You can trade white socket PC motherboards for almost the full refined value at the moment- I'm not entirely sure of the logic but make hay whilst the sun shines.


----------



## recycleresell (Oct 17, 2016)

Aristo - In response to "seems low." I think I posed the question wrong so here goes. I've never seen a refining report for small socket motherboards (plastic or metal socket). I see fixed prices like boardsort (ie, $1.65/lb) for small socket motherboards and wonder, "what could I get per pound if I sent for refining?" I've done some online reading (i know...) and providing I even read the report correctly, there are small socket motherboards recovering at 85ppm. To me, thats basically a fixed price of $1.65 so whats the incentive to refine? If small socket motherboards were to recover at 100+ppm, then I would see the advantage of refining vs fixed price of $1.65/lb. Therefore, in my strange logic, 85ppm seems low.

Anachronism - I'm taking your response as..."Go ahead and sell at fixed price. Fixed price is competitive vs refining so take advantage!" I just may.

Anachronsim/Aristo - I understand your point of no two lots recover the same. And the one report I found stating 85ppm may not apply to my pictures. You've both been helpful in my thought process. Thank you.


----------



## mmarro05 (Feb 21, 2017)

As a long time stalker of the forum, I'd like to thank you gentlemen and ladies for your valuable contributions of data from your hard work. In return I'd like to offer some insight into the e-scrap refining industry.

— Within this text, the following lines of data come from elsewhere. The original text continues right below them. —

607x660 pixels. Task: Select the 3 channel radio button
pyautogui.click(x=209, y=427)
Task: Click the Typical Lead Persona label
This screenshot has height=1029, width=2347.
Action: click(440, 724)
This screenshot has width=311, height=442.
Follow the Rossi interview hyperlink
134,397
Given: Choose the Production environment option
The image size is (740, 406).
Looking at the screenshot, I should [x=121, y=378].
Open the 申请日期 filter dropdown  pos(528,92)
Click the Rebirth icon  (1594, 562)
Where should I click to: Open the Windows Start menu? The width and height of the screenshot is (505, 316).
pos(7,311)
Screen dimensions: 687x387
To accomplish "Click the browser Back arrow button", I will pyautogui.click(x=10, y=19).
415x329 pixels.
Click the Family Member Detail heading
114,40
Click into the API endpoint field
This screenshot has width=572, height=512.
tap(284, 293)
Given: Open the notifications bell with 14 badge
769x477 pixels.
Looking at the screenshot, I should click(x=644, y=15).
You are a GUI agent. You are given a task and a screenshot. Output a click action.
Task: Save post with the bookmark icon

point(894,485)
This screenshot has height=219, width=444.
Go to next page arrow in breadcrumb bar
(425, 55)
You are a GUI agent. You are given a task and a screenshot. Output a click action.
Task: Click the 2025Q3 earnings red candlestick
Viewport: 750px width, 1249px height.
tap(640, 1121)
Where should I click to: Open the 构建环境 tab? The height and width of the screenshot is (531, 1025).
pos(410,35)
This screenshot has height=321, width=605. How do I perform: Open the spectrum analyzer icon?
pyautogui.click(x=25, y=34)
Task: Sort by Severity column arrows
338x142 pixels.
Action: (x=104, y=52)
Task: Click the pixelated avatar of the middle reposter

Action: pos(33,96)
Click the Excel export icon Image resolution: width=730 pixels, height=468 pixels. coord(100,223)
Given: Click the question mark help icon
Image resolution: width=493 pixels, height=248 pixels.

Some context: I've been in electronics recycling for nearly 6 years now and never have attempted my own refining. I have left that endeavor to the much larger firms who specialize in such things; Hanwa/Mitsubishi, Boliden, Sipi, etc. That being said, I've been heavily involved in the refurbishment side of electronics recycling (i.e. reselling memory & CPUs rather than refining) and I can tell you that "scrap" pricing can be misleading and never trusted on it's face value. Two perfect examples I can enlighten the forum with are;

1. Memory - Many scrap companies I have worked with, and I used this tactic myself, are using a combination of how much reusable memory can be recovered and the estimated recovery value of mixed aged scrap (BGA vs TSOPs ICs). Another variable is that non-working BGA modules are purchased to recover the Memory ICs to use in new manufacturing (embedded cache on HDDs or brand new memory modules). A 1GB single-sided DDR2 module is highly valued right now because they will take a set of chips from two modules and make one new double sided 2GB DDR2 modules

2. Pinless CPUs - I don't have the best or most reliable data but from what I here the pinless Intel CPUs recover around ~$3.00USD #. Finding reusable CPUs (this was a jackpot during the height of core 2 duo CPU demand) can turn its value into hundreds of dollars per pound.

Motherboards have always been viable for chip recovery but now with the rather low (~85 g/ton I can concur with) recovery of the small socket motherboards this has become the norm. I have been told specifically by my buyer that he can increase my pricing in the future depending on the North/South Bridge chipset recovery and the price of the small socket blend was already at $1.90 # which he stated is above the intrinsic metal values.

I'd be happy to answer any questions this might raise. I hope this information is seen as a valuable contribution to the community; it's the least I can offer to the many who have donated blood and sweat equity into the forum.

- Edited for typos -


----------



## FrugalRefiner (Feb 21, 2017)

Welcome to the forum mmarro. Nice first post!

Dave


----------